Abstract
Social experience early in life appears to be necessary for the development of species-typical behavior. Although isolation during critical periods of maturation has been shown to impact behavior by altering gene expression and brain development in invertebrates and vertebrates, workers of some ant species appear resilient to social deprivation and other neurobiological challenges that occur during senescence or due to loss of sensory input. It is unclear if and to what degree neuroanatomy, neurochemistry, and behavior will show deficiencies if social experience in the early adult life of worker ants is compromised. We reared newly-eclosed adult workers of Camponotus floridanus under conditions of social isolation for 2 to 53 days, quantified brain compartment volumes, recorded biogenic amine levels in individual brains, and evaluated movement and behavioral performance to compare the neuroanatomy, neurochemistry, brood-care behavior, and foraging (predatory behavior) of isolated workers with that of workers experiencing natural social contact after adult eclosion. We found that the volume of the antennal lobe, which processes olfactory inputs, was significantly reduced in workers isolated for an average of 40 days, whereas the size of the mushroom bodies, centers of higher-order sensory processing, increased after eclosion and was not significantly different from controls. Titers of the neuromodulators serotonin, dopamine, and octopamine remained stable and were not significantly different in isolation treatments and controls. Brood care, predation, and overall movement were reduced in workers lacking social contact early in life. These results suggest that the behavioral development of isolated workers of C. floridanus is specifically impacted by a reduction in the size of the antennal lobe. Task performance and locomotor ability therefore appear to be sensitive to a loss of social contact through a reduction of olfactory processing ability rather than change in the size of the mushroom bodies, which serve important functions in learning and memory, or the central complex, which controls movement.

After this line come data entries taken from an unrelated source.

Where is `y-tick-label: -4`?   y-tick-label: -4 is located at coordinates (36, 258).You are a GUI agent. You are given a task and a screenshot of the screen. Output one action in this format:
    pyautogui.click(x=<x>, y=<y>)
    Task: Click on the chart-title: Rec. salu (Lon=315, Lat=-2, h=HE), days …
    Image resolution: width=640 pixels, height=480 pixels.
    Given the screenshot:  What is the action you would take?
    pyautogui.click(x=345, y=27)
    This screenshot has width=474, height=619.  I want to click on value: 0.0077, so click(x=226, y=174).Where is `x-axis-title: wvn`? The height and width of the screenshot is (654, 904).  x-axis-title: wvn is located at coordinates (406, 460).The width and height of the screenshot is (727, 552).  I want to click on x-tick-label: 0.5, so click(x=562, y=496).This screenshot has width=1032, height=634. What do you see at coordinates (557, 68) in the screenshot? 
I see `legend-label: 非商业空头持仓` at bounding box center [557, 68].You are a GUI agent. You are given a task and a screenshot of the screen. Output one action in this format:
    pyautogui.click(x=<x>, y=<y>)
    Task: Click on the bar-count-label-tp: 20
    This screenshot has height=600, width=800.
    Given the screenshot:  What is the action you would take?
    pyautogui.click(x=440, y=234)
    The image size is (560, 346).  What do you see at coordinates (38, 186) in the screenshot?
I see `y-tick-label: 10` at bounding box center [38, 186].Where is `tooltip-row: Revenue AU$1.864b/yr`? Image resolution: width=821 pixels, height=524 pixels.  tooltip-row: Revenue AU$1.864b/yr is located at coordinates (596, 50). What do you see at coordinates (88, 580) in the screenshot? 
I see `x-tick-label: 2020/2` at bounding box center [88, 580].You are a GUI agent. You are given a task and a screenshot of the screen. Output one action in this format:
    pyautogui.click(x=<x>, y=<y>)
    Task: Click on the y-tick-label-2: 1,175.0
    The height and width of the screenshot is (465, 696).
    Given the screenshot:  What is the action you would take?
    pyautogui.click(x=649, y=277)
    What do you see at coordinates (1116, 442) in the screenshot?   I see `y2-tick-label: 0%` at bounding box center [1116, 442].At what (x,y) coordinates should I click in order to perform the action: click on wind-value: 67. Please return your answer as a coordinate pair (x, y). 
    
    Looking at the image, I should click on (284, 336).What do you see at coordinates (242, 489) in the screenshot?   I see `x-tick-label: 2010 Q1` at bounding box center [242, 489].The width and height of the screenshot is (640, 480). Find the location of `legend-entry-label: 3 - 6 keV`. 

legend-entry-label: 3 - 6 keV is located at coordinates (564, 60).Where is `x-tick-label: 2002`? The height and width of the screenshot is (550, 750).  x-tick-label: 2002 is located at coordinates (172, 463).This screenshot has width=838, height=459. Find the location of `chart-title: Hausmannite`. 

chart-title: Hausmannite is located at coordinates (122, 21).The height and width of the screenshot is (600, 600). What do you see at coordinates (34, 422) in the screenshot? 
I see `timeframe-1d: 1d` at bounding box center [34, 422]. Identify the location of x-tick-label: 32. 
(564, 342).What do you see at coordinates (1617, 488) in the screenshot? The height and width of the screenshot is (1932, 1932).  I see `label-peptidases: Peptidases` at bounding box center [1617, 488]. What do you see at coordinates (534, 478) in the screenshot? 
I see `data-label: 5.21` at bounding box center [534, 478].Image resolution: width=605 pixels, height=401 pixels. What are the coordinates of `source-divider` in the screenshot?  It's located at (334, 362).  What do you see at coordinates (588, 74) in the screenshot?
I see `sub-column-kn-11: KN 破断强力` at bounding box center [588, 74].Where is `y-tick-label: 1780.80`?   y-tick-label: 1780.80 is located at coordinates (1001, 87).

Competing Interest Statement
The authors have declared no competing interest.
Footnotes
We reorganized our data to limit statistical comparisons to isolation treatment outcomes (neuroanatomy, neurochemistry, and behavior) and age-matched controls (control callows, 2-day isolates) and reasonably estimated age-matched control (40-day isolates and control mature workers). We identified mature workers from their degree of cuticular coloration, which becomes fully pigmented at approximately two-three weeks. We combined 30- and 45- day isolate data into the 40-day isolation group to increase statistical power. In doing so, we validated that 30- and 45- day isolate outcomes were not significantly different. We then placed data on 5- and 20- day isolates lacking age-matched controls into supplementary data to illustrate trajectories of change in neuroanatomy and neurochemistry with increasing isolation.